* ИСХОДНЫЙ ТЕКСТ
Выбрать главу

Свои первые уроки индивидуализма Бродский связывал с впечатлениями детства, с трофейными фильмами о Тарзане (с Джонни Вайсмюллером в главной роли) на экране ближайшего к его дому кинотеатра «Спартак». Там, в джунглях, парил дух свободы и индивидуализма, там не существовало писаных законов. Для мальчика, выросшего за частоколом коллективистских посылок, свободный человек джунглей являлся олицетворением заманчивого идеала. В более зрелом возрасте Бродский нашел поддержку своей идеи индивидуализма в сочинениях Льва Шестова, которого он читал впервые в середине 60-х годов и у которого «обнаружил многое из собственных своих идей»: «Эта идея буквально воспринятого индивидуализма помогла многим из нас стать американцами. Мы уже были американцами еще до того, как сделали первый шаг на американской земле». Поэтому есть, считал он, «какая-то высшая справедливость в том, что я живу в Америке».

[Фото 15. Бродский в Нью-Йорке, 1977 г. Фото Л. Лосева.]

Несмотря на эту идеологическую подготовленность, «переезд», разумеется, означал и для него те же трудности, что для всякого иммигранта — тем более вынужденного. Помимо опасений, что он потеряет свой язык, возник естественный страх перед неизвестным. Однако новая жизнь предлагала и немедленные и очевидные плюсы. Впервые v него был твердый и постоянный заработок. Работа в университете дала ему ежегодную зарплату в 12 000 долларов. И после тридцати двух лет, проведенных в «полутора комнатах» вместе с родителями, он обрел в Анн-Арборе свой дом. «Я испытал необычное оживление от того, что остался один».

[Собранные записи данных]
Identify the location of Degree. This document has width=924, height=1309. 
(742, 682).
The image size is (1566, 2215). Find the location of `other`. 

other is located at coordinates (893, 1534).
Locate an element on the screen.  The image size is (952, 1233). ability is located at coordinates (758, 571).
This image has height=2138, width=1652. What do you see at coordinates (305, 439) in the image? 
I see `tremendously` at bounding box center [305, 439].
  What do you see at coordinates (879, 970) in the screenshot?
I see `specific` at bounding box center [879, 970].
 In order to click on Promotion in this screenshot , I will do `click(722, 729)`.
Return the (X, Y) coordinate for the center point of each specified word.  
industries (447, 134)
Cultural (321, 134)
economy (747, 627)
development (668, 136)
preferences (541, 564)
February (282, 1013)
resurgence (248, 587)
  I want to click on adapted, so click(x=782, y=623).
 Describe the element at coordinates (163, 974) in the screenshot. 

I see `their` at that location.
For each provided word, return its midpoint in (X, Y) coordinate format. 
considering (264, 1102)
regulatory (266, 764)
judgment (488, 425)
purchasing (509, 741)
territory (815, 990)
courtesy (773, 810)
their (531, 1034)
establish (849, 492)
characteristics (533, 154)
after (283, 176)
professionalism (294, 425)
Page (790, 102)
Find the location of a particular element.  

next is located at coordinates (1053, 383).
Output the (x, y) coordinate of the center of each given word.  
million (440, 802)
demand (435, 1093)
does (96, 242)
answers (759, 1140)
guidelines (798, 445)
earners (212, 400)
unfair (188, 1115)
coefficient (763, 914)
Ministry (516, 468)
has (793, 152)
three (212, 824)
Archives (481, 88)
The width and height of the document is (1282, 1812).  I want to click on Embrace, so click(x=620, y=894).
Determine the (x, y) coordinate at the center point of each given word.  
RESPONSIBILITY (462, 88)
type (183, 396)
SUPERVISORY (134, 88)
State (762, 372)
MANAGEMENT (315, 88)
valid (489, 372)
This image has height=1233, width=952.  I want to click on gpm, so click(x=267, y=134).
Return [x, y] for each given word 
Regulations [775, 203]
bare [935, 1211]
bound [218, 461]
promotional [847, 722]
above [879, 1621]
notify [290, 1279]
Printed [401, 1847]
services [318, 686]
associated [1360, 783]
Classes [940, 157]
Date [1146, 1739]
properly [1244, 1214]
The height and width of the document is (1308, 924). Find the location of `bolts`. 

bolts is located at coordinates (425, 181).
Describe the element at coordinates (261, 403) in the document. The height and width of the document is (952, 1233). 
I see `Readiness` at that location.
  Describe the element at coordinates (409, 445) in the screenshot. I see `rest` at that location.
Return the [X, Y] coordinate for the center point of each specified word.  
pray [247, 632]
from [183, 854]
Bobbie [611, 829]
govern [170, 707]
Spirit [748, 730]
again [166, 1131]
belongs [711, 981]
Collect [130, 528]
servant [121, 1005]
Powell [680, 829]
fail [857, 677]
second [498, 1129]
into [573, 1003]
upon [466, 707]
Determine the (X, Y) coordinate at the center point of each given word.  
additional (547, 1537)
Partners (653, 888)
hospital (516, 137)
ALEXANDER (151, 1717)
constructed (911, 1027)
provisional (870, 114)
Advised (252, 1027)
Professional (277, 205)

* НЕОБХОДИМЫЕ ДЕЙСТВИЯ
A – Перечислите всех реальных людей, упомянутых в тексте о Бродском, включая подпись к фотографии; персонажей фильмов не учитывайте.
B – Допишите продолжение текста о первых годах Бродского в Америке, начав сразу после его последнего предложения.

* РЕЗУЛЬТАТЫ ВЫПОЛНЕНИЯ
A – Бродский, Джонни Вайсмюллер, Лев Шестов, Л. Лосев.

B –
Из шестнадцати стихотворений, датированных 1972 годом, шесть можно с уверенностью отнести ко времени до изгнания, а три — написаны в США. Идет поэтическое освоение нового материка, убеждающее Бродского в том, что он сохраняет способность слагать стихи и вне российского языкового гула, за пределами своих четырех стен. Лирическая миниатюра «В озерном краю» начинается с характеристики этого края как «страны зубных врачей» — профессиональной группы, хорошо зарабатывающей на ремонте советских ртов («я, прячущий во рту / развалины почище Парфенона») — но во второй строфе ирония уступает место лирической медитации:

Все то, что я писал в те времена, сводилось неизбежно к многоточью. Я падал, не расстегиваясь, на постель свою. И ежели я ночью отыскивал звезду на потолке, она, согласно правилам сгоранья, сбегала на подушку по щеке быстрей, чем я загадывал желанье.

Во втором стихотворении описывается «осенний вечер в скромном городке, гордящемся присутствием на карте», то есть Анн-Арбор:

Уставшее от собственных причуд, Пространство как бы скидывает бремя величья, ограничиваясь тут чертами Главной улицы; а Время взирает с неким холодком в кости на циферблат колониальной лавки, в чьих недрах все, что смог произвести наш мир: от телескопа до булавки.
Здесь есть кино, салуны, за углом одно кафе с опущенною шторой; кирпичный банк с распластанным орлом и церковь, о наличии которой и ею расставляемых сетей, когда б не рядом с почтой, позабыли. И если б здесь не делали детей, то пастор бы крестил автомобили.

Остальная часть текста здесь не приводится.